- _Problem to work on_
Your answer should hold exactly the lines from the one with "Expand the SIP" through the final line of the data below, reproduced as written.

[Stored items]
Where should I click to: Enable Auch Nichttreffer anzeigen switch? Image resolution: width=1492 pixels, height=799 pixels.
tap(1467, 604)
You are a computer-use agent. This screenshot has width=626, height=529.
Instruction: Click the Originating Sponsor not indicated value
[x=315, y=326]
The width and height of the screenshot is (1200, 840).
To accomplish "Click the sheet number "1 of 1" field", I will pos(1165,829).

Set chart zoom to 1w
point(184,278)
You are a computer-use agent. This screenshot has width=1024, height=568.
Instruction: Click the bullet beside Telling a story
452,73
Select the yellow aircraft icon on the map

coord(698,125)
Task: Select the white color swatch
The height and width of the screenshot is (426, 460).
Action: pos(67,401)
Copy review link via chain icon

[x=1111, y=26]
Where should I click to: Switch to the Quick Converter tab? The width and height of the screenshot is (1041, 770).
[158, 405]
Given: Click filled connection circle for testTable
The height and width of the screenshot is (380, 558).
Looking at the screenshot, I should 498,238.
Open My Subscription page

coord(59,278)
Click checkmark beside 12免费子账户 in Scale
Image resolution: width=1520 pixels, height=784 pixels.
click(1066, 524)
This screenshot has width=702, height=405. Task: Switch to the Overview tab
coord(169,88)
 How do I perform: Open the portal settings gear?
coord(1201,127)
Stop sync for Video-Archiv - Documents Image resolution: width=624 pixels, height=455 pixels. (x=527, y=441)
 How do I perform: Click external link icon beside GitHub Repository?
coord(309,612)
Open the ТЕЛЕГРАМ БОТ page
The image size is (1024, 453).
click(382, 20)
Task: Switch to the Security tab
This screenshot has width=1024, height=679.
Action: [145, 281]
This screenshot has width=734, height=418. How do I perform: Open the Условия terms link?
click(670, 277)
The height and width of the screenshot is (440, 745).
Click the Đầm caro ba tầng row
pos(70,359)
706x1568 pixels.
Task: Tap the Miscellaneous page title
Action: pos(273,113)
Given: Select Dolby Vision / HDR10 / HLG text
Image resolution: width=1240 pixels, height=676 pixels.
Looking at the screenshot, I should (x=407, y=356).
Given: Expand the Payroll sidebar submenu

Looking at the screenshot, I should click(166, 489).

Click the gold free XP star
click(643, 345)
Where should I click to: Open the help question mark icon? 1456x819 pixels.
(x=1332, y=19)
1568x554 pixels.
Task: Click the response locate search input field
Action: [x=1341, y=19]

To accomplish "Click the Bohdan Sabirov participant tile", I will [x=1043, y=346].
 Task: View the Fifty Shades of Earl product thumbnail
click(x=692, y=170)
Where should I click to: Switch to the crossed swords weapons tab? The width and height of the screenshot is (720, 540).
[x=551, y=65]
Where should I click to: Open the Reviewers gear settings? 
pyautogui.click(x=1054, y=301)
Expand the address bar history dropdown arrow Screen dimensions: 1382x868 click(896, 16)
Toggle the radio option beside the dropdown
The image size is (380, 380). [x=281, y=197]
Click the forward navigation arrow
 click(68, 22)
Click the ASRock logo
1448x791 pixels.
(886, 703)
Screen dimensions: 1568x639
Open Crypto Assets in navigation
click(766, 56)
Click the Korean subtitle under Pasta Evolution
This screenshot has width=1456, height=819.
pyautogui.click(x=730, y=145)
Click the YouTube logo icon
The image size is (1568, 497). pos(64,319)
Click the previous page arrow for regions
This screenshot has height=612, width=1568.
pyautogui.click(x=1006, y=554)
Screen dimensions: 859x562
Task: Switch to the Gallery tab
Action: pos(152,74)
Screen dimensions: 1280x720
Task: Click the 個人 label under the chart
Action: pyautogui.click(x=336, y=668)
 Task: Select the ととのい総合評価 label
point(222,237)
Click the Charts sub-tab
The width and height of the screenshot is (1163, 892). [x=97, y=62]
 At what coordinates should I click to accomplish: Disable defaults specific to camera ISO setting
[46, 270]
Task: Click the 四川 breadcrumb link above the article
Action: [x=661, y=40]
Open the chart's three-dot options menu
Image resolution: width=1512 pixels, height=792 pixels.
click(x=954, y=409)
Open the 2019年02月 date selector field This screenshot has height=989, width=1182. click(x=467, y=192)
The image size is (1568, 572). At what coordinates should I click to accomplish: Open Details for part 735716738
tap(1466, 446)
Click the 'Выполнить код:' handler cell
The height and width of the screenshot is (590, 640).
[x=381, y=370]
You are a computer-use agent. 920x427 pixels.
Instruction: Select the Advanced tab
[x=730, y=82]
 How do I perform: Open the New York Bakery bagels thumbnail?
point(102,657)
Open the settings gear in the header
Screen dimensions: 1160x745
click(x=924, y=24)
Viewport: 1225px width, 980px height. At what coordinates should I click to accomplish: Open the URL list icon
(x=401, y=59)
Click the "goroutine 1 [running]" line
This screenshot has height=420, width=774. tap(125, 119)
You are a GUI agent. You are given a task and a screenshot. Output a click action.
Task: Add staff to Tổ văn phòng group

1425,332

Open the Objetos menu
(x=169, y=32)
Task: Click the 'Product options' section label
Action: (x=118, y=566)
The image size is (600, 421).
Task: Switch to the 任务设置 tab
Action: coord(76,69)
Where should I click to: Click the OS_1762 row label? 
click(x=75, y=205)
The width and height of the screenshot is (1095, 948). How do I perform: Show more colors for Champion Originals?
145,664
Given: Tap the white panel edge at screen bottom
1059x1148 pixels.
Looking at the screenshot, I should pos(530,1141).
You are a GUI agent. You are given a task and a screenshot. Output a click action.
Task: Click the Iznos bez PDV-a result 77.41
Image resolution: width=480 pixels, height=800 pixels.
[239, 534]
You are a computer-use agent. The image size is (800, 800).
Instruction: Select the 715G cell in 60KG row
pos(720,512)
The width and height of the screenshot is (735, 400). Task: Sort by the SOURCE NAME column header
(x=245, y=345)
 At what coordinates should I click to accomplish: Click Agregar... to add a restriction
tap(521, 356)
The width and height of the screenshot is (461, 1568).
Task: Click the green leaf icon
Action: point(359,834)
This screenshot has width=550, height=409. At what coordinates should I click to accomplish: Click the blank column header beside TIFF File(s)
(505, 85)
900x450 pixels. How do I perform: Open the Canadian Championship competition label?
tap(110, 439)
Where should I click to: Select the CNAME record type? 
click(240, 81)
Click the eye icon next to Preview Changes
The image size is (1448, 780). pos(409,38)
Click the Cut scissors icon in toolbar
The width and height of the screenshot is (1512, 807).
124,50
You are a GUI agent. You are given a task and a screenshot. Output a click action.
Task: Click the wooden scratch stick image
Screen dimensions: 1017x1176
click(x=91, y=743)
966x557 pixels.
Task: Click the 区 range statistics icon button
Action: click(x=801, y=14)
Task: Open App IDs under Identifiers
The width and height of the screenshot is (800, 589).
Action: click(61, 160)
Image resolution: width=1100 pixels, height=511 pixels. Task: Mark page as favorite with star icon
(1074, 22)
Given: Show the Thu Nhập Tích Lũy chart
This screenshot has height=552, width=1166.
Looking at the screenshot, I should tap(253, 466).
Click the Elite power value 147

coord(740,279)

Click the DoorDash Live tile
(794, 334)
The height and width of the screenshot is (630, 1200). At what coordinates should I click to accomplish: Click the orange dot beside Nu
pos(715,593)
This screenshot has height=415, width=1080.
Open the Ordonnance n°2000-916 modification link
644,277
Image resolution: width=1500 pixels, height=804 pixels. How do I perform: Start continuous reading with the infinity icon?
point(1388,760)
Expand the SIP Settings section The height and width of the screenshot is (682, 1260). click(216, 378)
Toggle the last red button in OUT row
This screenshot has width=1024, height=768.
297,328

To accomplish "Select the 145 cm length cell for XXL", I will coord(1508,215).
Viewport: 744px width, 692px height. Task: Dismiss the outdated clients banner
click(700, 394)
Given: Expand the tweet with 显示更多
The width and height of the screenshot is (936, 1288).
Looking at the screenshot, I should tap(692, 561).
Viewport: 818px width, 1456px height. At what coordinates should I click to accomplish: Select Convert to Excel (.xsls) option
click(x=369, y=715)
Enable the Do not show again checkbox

- _Written answer_
Expand the SIP Settings section The height and width of the screenshot is (682, 1260). click(216, 378)
Toggle the last red button in OUT row
This screenshot has width=1024, height=768.
297,328

To accomplish "Select the 145 cm length cell for XXL", I will coord(1508,215).
Viewport: 744px width, 692px height. Task: Dismiss the outdated clients banner
click(700, 394)
Given: Expand the tweet with 显示更多
The width and height of the screenshot is (936, 1288).
Looking at the screenshot, I should tap(692, 561).
Viewport: 818px width, 1456px height. At what coordinates should I click to accomplish: Select Convert to Excel (.xsls) option
click(x=369, y=715)
Enable the Do not show again checkbox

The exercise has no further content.